#### [Problem to solve]
Restate the following records word for word without images.

━━ Records for this exercise ━━

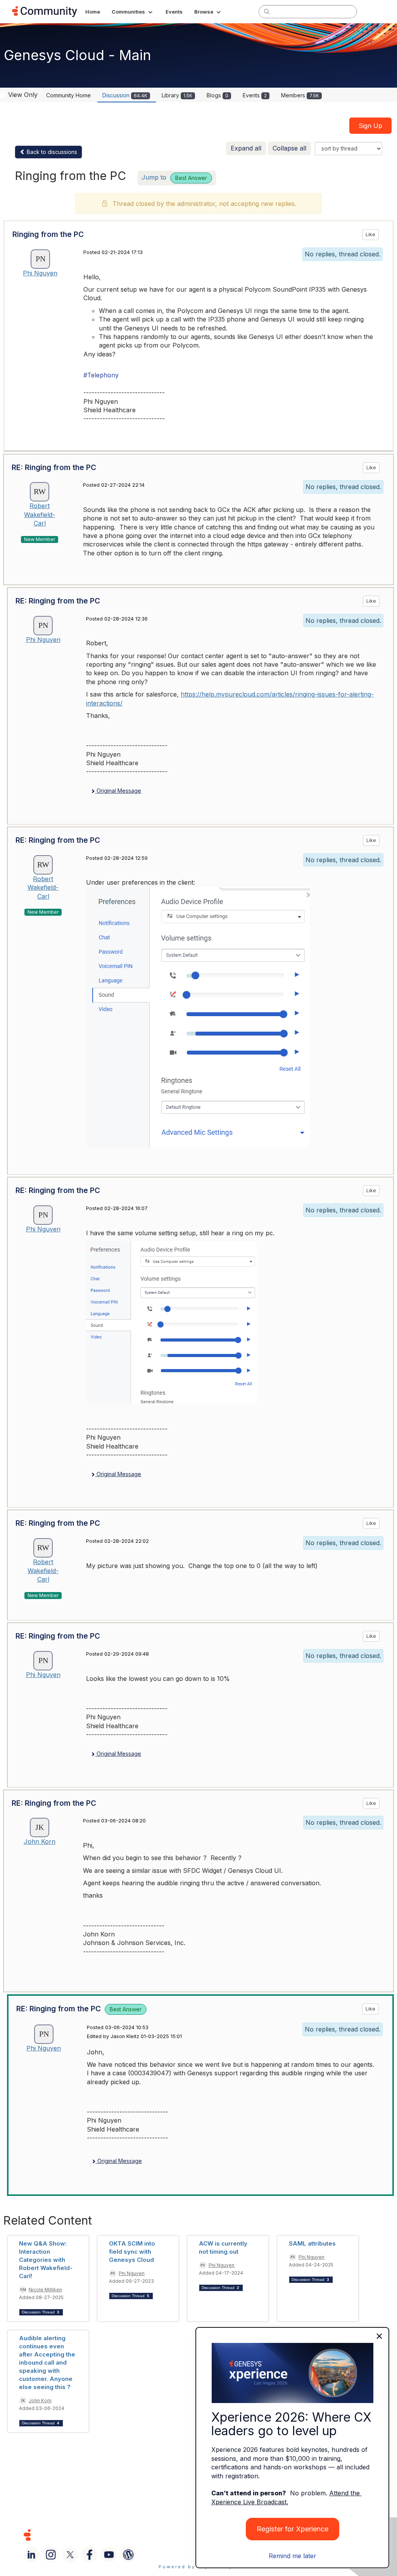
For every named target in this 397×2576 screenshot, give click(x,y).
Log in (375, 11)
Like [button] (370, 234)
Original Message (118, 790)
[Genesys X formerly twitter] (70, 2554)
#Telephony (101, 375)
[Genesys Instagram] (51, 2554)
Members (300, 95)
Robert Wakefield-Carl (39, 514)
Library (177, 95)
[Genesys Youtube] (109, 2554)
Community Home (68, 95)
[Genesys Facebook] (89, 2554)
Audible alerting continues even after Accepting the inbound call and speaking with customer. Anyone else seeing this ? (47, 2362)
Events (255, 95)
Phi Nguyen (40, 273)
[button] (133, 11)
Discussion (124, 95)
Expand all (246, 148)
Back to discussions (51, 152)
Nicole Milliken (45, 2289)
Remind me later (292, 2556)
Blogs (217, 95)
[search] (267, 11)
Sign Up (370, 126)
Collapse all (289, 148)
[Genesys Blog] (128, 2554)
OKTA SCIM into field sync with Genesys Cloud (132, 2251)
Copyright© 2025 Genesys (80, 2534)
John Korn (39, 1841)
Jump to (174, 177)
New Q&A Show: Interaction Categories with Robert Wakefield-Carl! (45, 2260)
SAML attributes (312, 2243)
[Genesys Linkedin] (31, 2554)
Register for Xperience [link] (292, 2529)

━━━

#### [Answer to this task]
For every named target in this 397×2576 screenshot, give click(x,y).
Log in (375, 11)
Like [button] (370, 234)
Original Message (118, 790)
[Genesys X formerly twitter] (70, 2554)
#Telephony (101, 375)
[Genesys Instagram] (51, 2554)
Members (300, 95)
Robert Wakefield-Carl (39, 514)
Library (177, 95)
[Genesys Youtube] (109, 2554)
Community Home (68, 95)
[Genesys Facebook] (89, 2554)
Audible alerting continues even after Accepting the inbound call and speaking with customer. Anyone else seeing this ? (47, 2362)
Events (255, 95)
Phi Nguyen (40, 273)
[button] (133, 11)
Discussion (124, 95)
Expand all (246, 148)
Back to discussions (51, 152)
Nicole Milliken (45, 2289)
Remind me later (292, 2556)
Blogs (217, 95)
[search] (267, 11)
Sign Up (370, 126)
Collapse all (289, 148)
[Genesys Blog] (128, 2554)
OKTA SCIM into field sync with Genesys Cloud (132, 2251)
Copyright© 2025 Genesys (80, 2534)
John Korn (39, 1841)
Jump to (174, 177)
New Q&A Show: Interaction Categories with Robert Wakefield-Carl! (45, 2260)
SAML attributes (312, 2243)
[Genesys Linkedin] (31, 2554)
Register for Xperience [link] (292, 2529)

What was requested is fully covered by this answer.